Work request – Go to the line in the entries below that holds "Click the Nombre" and repeat exactly from there through the line that holds "Task: Pin page with Pinterest icon", inclusive.

*** Begin section ***

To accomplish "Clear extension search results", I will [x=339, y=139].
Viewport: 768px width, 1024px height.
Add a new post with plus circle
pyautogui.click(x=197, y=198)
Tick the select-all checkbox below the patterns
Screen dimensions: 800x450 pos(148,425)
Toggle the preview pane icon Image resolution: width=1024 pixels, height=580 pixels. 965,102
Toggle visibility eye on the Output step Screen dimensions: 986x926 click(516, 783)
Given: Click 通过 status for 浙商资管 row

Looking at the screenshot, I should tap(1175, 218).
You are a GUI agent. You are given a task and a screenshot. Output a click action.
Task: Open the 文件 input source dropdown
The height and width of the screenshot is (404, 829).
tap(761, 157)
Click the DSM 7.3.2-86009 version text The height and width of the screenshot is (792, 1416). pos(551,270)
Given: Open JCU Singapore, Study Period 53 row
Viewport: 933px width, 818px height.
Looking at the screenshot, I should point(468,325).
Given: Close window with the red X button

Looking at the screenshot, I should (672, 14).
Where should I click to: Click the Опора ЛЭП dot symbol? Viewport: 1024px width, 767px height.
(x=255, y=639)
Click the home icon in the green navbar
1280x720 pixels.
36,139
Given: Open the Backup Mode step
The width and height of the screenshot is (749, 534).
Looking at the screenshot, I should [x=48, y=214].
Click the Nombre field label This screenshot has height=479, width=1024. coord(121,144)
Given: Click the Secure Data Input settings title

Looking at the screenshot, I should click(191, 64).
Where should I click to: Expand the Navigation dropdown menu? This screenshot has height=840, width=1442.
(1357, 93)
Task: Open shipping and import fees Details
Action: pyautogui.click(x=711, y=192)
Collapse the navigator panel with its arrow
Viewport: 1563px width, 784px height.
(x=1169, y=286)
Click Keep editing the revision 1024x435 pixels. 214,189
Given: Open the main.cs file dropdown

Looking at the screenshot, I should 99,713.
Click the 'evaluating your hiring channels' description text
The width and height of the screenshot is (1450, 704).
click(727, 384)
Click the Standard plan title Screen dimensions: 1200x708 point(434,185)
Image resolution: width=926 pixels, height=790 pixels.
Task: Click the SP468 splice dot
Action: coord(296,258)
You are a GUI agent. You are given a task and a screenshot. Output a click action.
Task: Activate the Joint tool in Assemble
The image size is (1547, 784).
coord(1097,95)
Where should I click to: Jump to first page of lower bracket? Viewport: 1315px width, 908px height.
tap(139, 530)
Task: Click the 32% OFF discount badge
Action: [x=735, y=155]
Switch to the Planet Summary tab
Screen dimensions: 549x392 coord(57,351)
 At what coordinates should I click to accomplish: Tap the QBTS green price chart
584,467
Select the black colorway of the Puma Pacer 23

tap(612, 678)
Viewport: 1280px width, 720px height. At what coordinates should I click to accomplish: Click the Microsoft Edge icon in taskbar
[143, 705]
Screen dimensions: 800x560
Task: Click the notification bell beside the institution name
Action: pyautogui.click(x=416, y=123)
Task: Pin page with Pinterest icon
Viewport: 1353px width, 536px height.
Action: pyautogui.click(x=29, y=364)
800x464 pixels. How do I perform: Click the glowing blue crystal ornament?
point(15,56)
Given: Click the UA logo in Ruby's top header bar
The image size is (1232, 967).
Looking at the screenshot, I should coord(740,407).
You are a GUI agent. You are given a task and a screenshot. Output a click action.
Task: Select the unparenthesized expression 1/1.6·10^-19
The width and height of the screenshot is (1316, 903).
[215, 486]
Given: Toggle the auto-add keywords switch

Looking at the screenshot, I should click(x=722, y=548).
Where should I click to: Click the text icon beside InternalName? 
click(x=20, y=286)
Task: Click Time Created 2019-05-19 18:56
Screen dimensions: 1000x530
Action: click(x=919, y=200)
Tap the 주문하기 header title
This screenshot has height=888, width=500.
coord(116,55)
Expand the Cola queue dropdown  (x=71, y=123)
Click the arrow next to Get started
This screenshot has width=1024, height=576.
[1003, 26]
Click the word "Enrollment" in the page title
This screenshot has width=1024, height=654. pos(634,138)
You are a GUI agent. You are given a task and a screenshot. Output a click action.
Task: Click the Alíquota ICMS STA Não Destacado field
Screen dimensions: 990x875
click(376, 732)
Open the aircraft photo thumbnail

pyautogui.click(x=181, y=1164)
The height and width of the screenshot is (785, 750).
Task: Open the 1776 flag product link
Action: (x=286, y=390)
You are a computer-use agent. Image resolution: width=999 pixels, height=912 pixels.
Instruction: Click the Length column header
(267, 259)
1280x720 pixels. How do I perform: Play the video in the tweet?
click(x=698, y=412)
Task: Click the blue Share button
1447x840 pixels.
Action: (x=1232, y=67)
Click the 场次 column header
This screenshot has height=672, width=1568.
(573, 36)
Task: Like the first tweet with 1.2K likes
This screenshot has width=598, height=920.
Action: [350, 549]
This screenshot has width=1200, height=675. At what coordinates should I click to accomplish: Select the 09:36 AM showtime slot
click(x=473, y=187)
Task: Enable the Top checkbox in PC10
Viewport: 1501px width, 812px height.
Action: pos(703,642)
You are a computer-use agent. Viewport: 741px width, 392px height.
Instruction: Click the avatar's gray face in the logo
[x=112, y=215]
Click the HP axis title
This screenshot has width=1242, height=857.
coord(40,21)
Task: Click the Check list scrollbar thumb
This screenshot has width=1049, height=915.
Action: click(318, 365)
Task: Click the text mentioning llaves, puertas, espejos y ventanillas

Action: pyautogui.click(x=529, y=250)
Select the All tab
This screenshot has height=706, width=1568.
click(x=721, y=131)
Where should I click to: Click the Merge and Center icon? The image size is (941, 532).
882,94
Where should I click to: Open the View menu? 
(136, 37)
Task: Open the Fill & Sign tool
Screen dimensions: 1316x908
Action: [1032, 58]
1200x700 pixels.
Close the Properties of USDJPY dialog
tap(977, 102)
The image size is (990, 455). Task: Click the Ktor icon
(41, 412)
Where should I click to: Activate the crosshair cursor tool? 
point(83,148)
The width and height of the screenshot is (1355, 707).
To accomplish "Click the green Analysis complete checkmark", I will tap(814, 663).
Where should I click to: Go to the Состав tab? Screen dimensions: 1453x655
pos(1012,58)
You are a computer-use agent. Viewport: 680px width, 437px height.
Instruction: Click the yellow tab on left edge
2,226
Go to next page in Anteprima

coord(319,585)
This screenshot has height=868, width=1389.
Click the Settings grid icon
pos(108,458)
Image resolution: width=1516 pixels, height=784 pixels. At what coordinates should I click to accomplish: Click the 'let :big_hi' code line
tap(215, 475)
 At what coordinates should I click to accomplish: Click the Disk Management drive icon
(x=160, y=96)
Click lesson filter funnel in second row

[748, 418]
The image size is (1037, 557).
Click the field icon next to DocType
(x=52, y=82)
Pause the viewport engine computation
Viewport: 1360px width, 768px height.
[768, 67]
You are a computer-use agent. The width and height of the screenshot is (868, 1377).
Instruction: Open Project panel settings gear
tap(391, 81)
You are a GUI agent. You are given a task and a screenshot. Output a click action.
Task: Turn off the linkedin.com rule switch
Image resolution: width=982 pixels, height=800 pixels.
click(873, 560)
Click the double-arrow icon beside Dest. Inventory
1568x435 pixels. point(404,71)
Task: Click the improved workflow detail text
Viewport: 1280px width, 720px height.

*** End section ***

Final answer –
Click the Nombre field label This screenshot has height=479, width=1024. coord(121,144)
Given: Click the Secure Data Input settings title

Looking at the screenshot, I should click(191, 64).
Where should I click to: Expand the Navigation dropdown menu? This screenshot has height=840, width=1442.
(1357, 93)
Task: Open shipping and import fees Details
Action: pyautogui.click(x=711, y=192)
Collapse the navigator panel with its arrow
Viewport: 1563px width, 784px height.
(x=1169, y=286)
Click Keep editing the revision 1024x435 pixels. 214,189
Given: Open the main.cs file dropdown

Looking at the screenshot, I should 99,713.
Click the 'evaluating your hiring channels' description text
The width and height of the screenshot is (1450, 704).
click(727, 384)
Click the Standard plan title Screen dimensions: 1200x708 point(434,185)
Image resolution: width=926 pixels, height=790 pixels.
Task: Click the SP468 splice dot
Action: coord(296,258)
You are a GUI agent. You are given a task and a screenshot. Output a click action.
Task: Activate the Joint tool in Assemble
The image size is (1547, 784).
coord(1097,95)
Where should I click to: Jump to first page of lower bracket? Viewport: 1315px width, 908px height.
tap(139, 530)
Task: Click the 32% OFF discount badge
Action: [x=735, y=155]
Switch to the Planet Summary tab
Screen dimensions: 549x392 coord(57,351)
 At what coordinates should I click to accomplish: Tap the QBTS green price chart
584,467
Select the black colorway of the Puma Pacer 23

tap(612, 678)
Viewport: 1280px width, 720px height. At what coordinates should I click to accomplish: Click the Microsoft Edge icon in taskbar
[143, 705]
Screen dimensions: 800x560
Task: Click the notification bell beside the institution name
Action: pyautogui.click(x=416, y=123)
Task: Pin page with Pinterest icon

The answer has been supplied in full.